José James plays the Dakota again Wednesday night. (Janette Beckman)
Something seems to happen whenever José James comes home to perform at the Dakota Jazz Club in Minneapolis.
He reminisces. He gets chatty. He gives shout outs to friends, family and former colleagues, teachers and mentors from his days in the Twin Cities.
On Tuesday night at the Dakota, James joked that he was practically reciting his entire Wikipedia page because, well, he talked a lot about his past. For instance, he said the reason he moved to New York in 1999 was because there were too many good jazz singers in the Twin Cities and he named Debbie Duncan, Connie Evingson, Dennis Spears, the Petersons and others.
After a clubgoer asked where James went to high school, the singer explained that he starred in the musical “Cinderella” at South High in Minneapolis. Then he added: "I turned down [a part] in 'West Side Story,' not knowing who was in it. Josh Hartnett. I [messed up] my acting career."
Interesting? Or indulgent? It probably depends whether you were a friend, a fan or a newcomer. One thing for certain is that James didn’t talk about these subjects when he performed two weeks ago at Kennedy Center (which he mentioned) in Washington, D.C.
The task at hand on Tuesday was to play the music of 1970s pop hitmaker Bill Withers, which will be James’ next album. In fact, he began recording last weekend in Los Angeles, with the disc due Sept. 28.
During his 10-year recording career, the unpredictable James, 40, has been all over the musical map. He’s made original jazz with hip-hop influences, sung standards, recorded a tribute to Billie Holiday and written original contemporary R&B.
James was convincing playing Withers music. Even though he picked mostly familiar tunes (“Use Me,” “Just the Two of Us,” “Ain’t No Sunshine,” “Lean on Me,” “Lovely Day”), he brought a jazziness to them, with an occasional hip-hop flair when he was riffing. For instance, on “Grandma’s Hands,” he fixated on phrases, repeating them, and singing like he was DJ scratching a record.

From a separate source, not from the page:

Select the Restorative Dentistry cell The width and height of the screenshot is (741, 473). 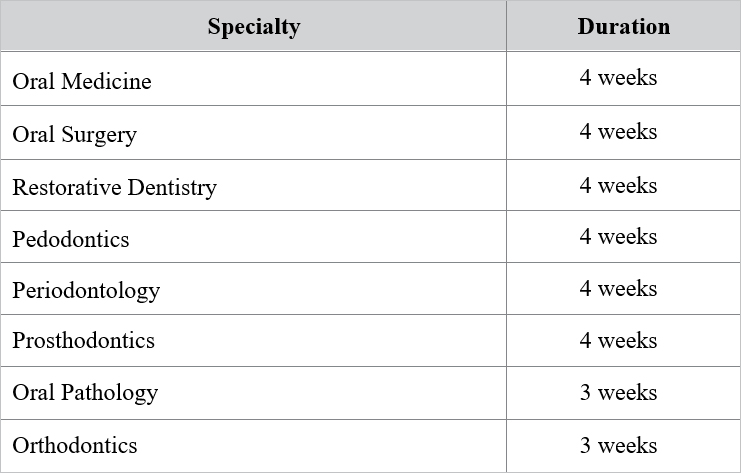click(253, 185)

Other highlights included three little known numbers -- the gorgeous ballad “Hello Like Before”; “Hope She’ll Be Happier,” rendered with James’ full voice, and “Kissing My Love,” during which the singer got completely lost in love.
What helped make James’ 95-minute set successful was the wonderful support from his band. James Francis took jazzy adventures on keyboards, and guitarist Brad Allen Williams traveled in various styles from blues to Larry Carlton-ish jazz-fusion on several long and involving solos.
Also outstanding was the steady and groove-oriented rhythm section of drummer Nate Smith and bassist Reuben Rogers, who had played four nights over the weekend with jazz saxophone giant Charles Lloyd at the Dakota.
On Tuesday, the musicians probably learned more about James than they wanted to know. Maybe he’ll have some new stories for them during Wednesday night’s return engagement when he promises the same set list.